Given information:
****************************************
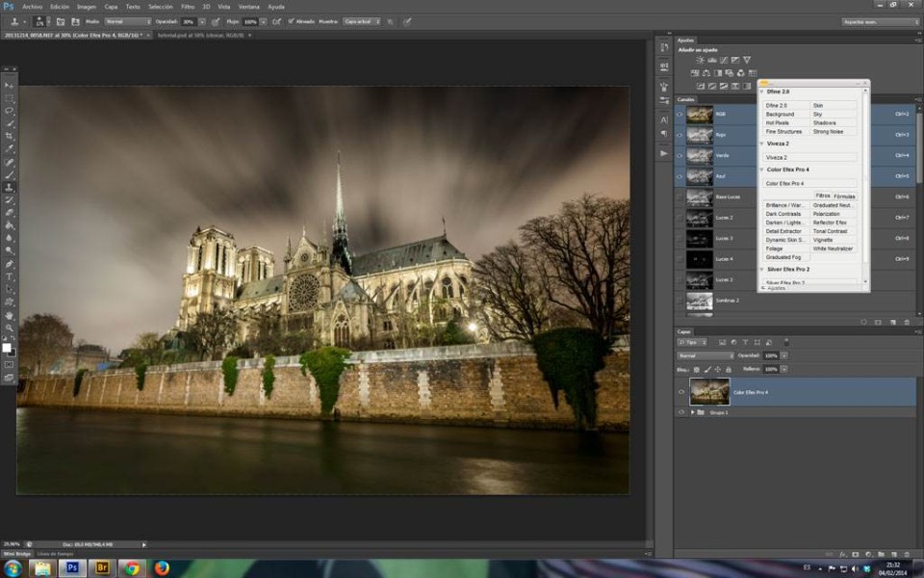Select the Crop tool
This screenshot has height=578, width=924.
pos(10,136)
****************************************
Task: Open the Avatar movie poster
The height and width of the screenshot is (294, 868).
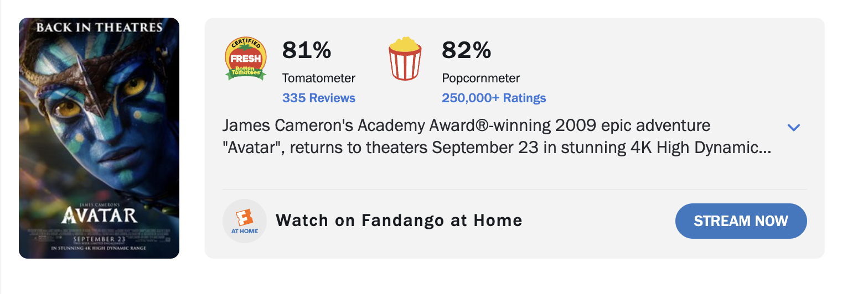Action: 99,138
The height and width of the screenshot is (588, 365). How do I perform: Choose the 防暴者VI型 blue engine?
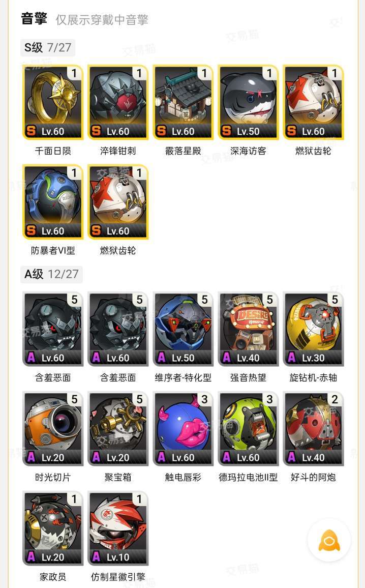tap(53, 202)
****************************************
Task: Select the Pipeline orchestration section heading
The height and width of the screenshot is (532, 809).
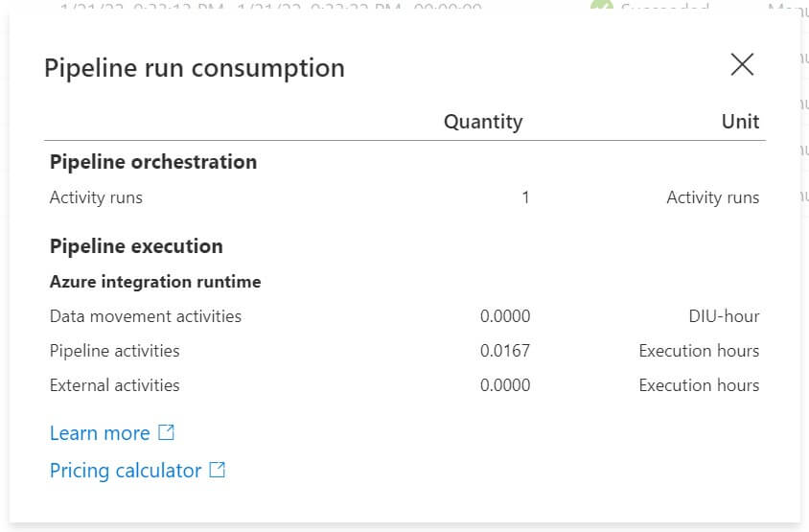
****************************************
Activity:
In the entries above, find the line holding "Task: Select the" and the line holding "The height and width of the screenshot is (532, 809)."; print both of them and every line between, exactly, and nothing else.

Response to the exercise:
Task: Select the Pipeline orchestration section heading
The height and width of the screenshot is (532, 809).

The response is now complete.